I Am Not
Bosque is dying. I am not.
… … …
His hands on my neck, gripping too tight for my comfort, they remind me of how defeated he always is. Bosque is defeated through smiles and through conversations and through moments of love and lust and sorrow. Bosque sits around with his heart turning to wood, his horns turning to wood, his mouth turning to wood. We fuck through a lot of it, me enjoying the hardness of him, him dying from it.
The Earth is eating Bosque. It’s what he’s supposed to go through. It’s what he watched his mother go through, his sisters and brothers and uncles. They all turned to wood. He accepted his destiny as a child and that was that. But then we met.
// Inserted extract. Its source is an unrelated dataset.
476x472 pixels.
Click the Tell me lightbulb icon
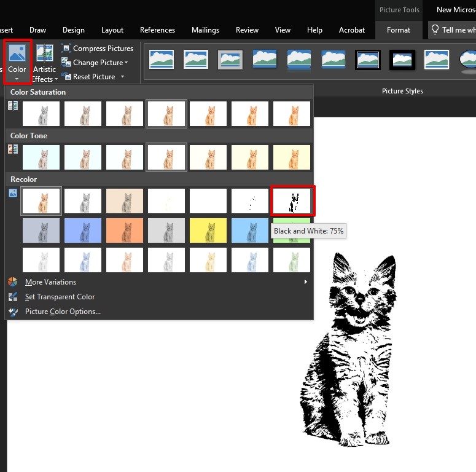click(x=435, y=30)
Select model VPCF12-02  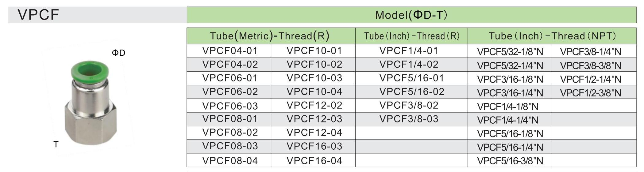click(x=314, y=106)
And now he just wants to be alive, too.
And now he just wishes he was what I am.
…
My father is a Boar. My uncles are all Boars. My Mother is the product of more Boars and they all make up the strongest of DNA. Lots of other girls come from families full of Boars and Primes. And yet so many Horn Girls get sick anyway. So many of those same Boars, creating stronger and stronger creatures, end up sick with Horn Rot or Transparent Horn or any other number of diseases. I come from the only family in this entire country that has a clean bloodline. We’re all well. The women are all Primes, the men are all Boars, and we are all destined to continue a clean line of Horns.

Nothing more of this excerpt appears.